====== INPUT DATA

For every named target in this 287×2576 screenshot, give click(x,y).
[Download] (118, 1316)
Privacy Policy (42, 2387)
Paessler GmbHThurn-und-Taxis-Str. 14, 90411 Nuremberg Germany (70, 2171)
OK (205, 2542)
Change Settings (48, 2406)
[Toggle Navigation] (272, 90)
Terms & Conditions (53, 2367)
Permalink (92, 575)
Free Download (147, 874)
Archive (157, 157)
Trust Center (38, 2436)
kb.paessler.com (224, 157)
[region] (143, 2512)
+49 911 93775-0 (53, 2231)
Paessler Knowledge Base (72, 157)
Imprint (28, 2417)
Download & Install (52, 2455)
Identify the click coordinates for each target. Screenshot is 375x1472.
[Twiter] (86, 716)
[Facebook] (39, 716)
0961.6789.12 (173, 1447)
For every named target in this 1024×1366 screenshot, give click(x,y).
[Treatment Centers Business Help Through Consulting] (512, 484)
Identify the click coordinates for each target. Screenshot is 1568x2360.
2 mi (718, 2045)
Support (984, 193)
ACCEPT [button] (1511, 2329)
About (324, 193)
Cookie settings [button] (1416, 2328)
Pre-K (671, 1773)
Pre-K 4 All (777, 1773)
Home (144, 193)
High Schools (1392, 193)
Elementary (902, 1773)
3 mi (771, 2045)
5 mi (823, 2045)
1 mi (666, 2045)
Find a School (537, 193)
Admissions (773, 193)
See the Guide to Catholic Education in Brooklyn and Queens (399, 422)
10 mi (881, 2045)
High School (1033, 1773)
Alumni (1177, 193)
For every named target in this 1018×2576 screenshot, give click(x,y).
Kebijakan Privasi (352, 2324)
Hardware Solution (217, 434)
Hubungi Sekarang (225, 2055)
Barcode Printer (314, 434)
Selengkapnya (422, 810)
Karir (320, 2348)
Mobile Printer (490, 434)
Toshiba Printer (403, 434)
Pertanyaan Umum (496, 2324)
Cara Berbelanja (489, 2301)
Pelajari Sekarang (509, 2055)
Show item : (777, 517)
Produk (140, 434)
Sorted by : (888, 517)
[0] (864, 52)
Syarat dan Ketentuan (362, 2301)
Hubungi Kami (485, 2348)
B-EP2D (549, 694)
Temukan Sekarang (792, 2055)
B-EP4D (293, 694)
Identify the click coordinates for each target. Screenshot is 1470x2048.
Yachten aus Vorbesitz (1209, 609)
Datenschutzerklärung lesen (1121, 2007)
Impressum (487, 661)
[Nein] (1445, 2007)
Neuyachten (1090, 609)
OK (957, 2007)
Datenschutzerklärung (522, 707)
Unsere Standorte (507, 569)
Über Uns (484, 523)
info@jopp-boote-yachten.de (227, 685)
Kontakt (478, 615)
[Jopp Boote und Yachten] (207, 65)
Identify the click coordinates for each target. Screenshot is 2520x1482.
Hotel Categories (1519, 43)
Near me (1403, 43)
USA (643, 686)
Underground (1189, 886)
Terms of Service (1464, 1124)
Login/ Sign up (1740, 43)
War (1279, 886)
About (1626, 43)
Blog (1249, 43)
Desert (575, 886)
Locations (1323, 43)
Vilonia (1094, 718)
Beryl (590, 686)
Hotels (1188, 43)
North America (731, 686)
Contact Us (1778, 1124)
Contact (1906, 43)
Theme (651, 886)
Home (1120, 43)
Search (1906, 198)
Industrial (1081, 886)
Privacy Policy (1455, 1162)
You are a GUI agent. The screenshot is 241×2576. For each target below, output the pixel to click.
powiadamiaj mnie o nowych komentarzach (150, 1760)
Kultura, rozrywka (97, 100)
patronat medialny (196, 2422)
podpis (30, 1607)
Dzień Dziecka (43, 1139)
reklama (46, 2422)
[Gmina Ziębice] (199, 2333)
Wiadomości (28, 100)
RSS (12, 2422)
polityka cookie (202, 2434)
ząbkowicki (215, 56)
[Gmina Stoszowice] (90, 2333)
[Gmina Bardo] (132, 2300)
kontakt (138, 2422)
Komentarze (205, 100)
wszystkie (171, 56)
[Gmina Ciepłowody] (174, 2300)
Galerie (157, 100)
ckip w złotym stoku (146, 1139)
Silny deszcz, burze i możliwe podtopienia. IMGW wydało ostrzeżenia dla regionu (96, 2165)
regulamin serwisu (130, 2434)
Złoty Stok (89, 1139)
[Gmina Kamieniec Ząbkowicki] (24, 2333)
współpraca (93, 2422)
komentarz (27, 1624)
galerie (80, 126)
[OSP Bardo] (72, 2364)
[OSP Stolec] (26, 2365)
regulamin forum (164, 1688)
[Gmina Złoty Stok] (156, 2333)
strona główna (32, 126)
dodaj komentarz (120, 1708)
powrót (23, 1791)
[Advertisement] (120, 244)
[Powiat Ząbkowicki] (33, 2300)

============

EXERCISE: Word for word, return each of the entries shown above.

WRITTEN SOLUTION:
For every named target in this 287×2576 screenshot, give click(x,y).
[Download] (118, 1316)
Privacy Policy (42, 2387)
Paessler GmbHThurn-und-Taxis-Str. 14, 90411 Nuremberg Germany (70, 2171)
OK (205, 2542)
Change Settings (48, 2406)
[Toggle Navigation] (272, 90)
Terms & Conditions (53, 2367)
Permalink (92, 575)
Free Download (147, 874)
Archive (157, 157)
Trust Center (38, 2436)
kb.paessler.com (224, 157)
[region] (143, 2512)
+49 911 93775-0 (53, 2231)
Paessler Knowledge Base (72, 157)
Imprint (28, 2417)
Download & Install (52, 2455)
Identify the click coordinates for each target. Screenshot is 375x1472.
[Twiter] (86, 716)
[Facebook] (39, 716)
0961.6789.12 (173, 1447)
For every named target in this 1024×1366 screenshot, give click(x,y).
[Treatment Centers Business Help Through Consulting] (512, 484)
Identify the click coordinates for each target. Screenshot is 1568x2360.
2 mi (718, 2045)
Support (984, 193)
ACCEPT [button] (1511, 2329)
About (324, 193)
Cookie settings [button] (1416, 2328)
Pre-K (671, 1773)
Pre-K 4 All (777, 1773)
Home (144, 193)
High Schools (1392, 193)
Elementary (902, 1773)
3 mi (771, 2045)
5 mi (823, 2045)
1 mi (666, 2045)
Find a School (537, 193)
Admissions (773, 193)
See the Guide to Catholic Education in Brooklyn and Queens (399, 422)
10 mi (881, 2045)
High School (1033, 1773)
Alumni (1177, 193)
For every named target in this 1018×2576 screenshot, give click(x,y).
Kebijakan Privasi (352, 2324)
Hardware Solution (217, 434)
Hubungi Sekarang (225, 2055)
Barcode Printer (314, 434)
Selengkapnya (422, 810)
Karir (320, 2348)
Mobile Printer (490, 434)
Toshiba Printer (403, 434)
Pertanyaan Umum (496, 2324)
Cara Berbelanja (489, 2301)
Pelajari Sekarang (509, 2055)
Show item : (777, 517)
Produk (140, 434)
Sorted by : (888, 517)
[0] (864, 52)
Syarat dan Ketentuan (362, 2301)
Hubungi Kami (485, 2348)
B-EP2D (549, 694)
Temukan Sekarang (792, 2055)
B-EP4D (293, 694)
Identify the click coordinates for each target. Screenshot is 1470x2048.
Yachten aus Vorbesitz (1209, 609)
Datenschutzerklärung lesen (1121, 2007)
Impressum (487, 661)
[Nein] (1445, 2007)
Neuyachten (1090, 609)
OK (957, 2007)
Datenschutzerklärung (522, 707)
Unsere Standorte (507, 569)
Über Uns (484, 523)
info@jopp-boote-yachten.de (227, 685)
Kontakt (478, 615)
[Jopp Boote und Yachten] (207, 65)
Identify the click coordinates for each target. Screenshot is 2520x1482.
Hotel Categories (1519, 43)
Near me (1403, 43)
USA (643, 686)
Underground (1189, 886)
Terms of Service (1464, 1124)
Login/ Sign up (1740, 43)
War (1279, 886)
About (1626, 43)
Blog (1249, 43)
Desert (575, 886)
Locations (1323, 43)
Vilonia (1094, 718)
Beryl (590, 686)
Hotels (1188, 43)
North America (731, 686)
Contact Us (1778, 1124)
Contact (1906, 43)
Theme (651, 886)
Home (1120, 43)
Search (1906, 198)
Industrial (1081, 886)
Privacy Policy (1455, 1162)
You are a GUI agent. The screenshot is 241×2576. For each target below, output the pixel to click.
powiadamiaj mnie o nowych komentarzach (150, 1760)
Kultura, rozrywka (97, 100)
patronat medialny (196, 2422)
podpis (30, 1607)
Dzień Dziecka (43, 1139)
reklama (46, 2422)
[Gmina Ziębice] (199, 2333)
Wiadomości (28, 100)
RSS (12, 2422)
polityka cookie (202, 2434)
ząbkowicki (215, 56)
[Gmina Stoszowice] (90, 2333)
[Gmina Bardo] (132, 2300)
kontakt (138, 2422)
Komentarze (205, 100)
wszystkie (171, 56)
[Gmina Ciepłowody] (174, 2300)
Galerie (157, 100)
ckip w złotym stoku (146, 1139)
Silny deszcz, burze i możliwe podtopienia. IMGW wydało ostrzeżenia dla regionu (96, 2165)
regulamin serwisu (130, 2434)
Złoty Stok (89, 1139)
[Gmina Kamieniec Ząbkowicki] (24, 2333)
współpraca (93, 2422)
komentarz (27, 1624)
galerie (80, 126)
[OSP Bardo] (72, 2364)
[OSP Stolec] (26, 2365)
regulamin forum (164, 1688)
[Gmina Złoty Stok] (156, 2333)
strona główna (32, 126)
dodaj komentarz (120, 1708)
powrót (23, 1791)
[Advertisement] (120, 244)
[Powiat Ząbkowicki] (33, 2300)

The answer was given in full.